Choctaw heritage. Native
of the sacred land between the two
great rivers.

When I was small, my mother would tell me
of how that sacred land had become simply
“Choctaw County.”
And of those two rivers,
how they decided that the name of one was not
fit to keep.
The Father of Water, they said –
the Mississippi –
that is good.
But the other one will be called the Big Black River.

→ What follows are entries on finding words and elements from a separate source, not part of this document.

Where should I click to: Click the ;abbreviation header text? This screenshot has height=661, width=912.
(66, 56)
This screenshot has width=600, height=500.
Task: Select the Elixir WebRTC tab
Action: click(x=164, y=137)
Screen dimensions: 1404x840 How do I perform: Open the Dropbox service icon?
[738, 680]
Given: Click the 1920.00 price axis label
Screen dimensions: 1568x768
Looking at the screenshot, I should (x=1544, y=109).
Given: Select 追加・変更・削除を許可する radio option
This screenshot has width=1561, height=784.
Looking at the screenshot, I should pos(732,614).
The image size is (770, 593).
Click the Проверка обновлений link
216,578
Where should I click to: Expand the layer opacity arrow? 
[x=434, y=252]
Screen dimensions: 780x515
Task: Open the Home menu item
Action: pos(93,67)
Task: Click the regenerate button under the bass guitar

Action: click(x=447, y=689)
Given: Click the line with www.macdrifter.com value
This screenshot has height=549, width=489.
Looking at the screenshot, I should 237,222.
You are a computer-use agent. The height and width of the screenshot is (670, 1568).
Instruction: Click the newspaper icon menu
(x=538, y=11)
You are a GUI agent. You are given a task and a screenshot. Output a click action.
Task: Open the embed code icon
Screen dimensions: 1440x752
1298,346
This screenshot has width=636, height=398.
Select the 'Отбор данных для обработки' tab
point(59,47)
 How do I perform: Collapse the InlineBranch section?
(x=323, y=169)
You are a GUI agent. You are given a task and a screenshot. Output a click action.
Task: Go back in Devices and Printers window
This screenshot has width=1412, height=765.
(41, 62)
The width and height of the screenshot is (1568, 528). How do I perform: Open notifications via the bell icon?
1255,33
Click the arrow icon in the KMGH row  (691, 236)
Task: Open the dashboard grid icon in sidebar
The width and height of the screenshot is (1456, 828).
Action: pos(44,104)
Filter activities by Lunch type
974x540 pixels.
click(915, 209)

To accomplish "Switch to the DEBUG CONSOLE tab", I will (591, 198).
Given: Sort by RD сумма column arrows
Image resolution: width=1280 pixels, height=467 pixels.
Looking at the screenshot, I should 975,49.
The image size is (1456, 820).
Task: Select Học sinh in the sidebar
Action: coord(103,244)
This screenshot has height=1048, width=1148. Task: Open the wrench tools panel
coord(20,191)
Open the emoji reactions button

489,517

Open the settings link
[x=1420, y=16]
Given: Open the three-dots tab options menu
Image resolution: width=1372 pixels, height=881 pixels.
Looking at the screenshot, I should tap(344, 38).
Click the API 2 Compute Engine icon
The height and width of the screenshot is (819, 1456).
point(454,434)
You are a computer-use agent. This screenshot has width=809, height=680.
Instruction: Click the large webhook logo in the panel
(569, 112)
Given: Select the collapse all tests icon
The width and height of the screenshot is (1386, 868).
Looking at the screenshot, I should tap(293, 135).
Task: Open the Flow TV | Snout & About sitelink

It should be called the Big Red River,
I think.
Because there at the bridge, the Confederate blood of Pemberton’s men was
spilt as they fled from
General McClernand.
They left their cannons on the bank, threw their rifles in the
air, and started to wade across. McClernand
had surprised them.
Their gray pants were wet; their gray coats were made
sodden. Black boots, good for trooping, are not good for swimming.
Many who were not shot, drowned.
Geography forces History to say, though, that the Union men
got wet too. It’s backwater country there. You can’t
bridge the swamps all around.
Pemberton had the bridge burned before the Northerners could
cross it. The steamboat Dot was anchored nearby, and could have served as a
bridge, but Pemberton burned it too.

That all happened in the West: Hinds County. It’s not so far away, but
you learn how to ignore that there are many things that happen in the
West, and just as many in the East, and all around the compass rose.
It’s only the things in the middle that matter. That
dot where all the lines meet: straight lines drawn by the commissioners, curved
lines drawn by the rivers, dark lines drawn by the Earth, and light lines drawn by the Sun.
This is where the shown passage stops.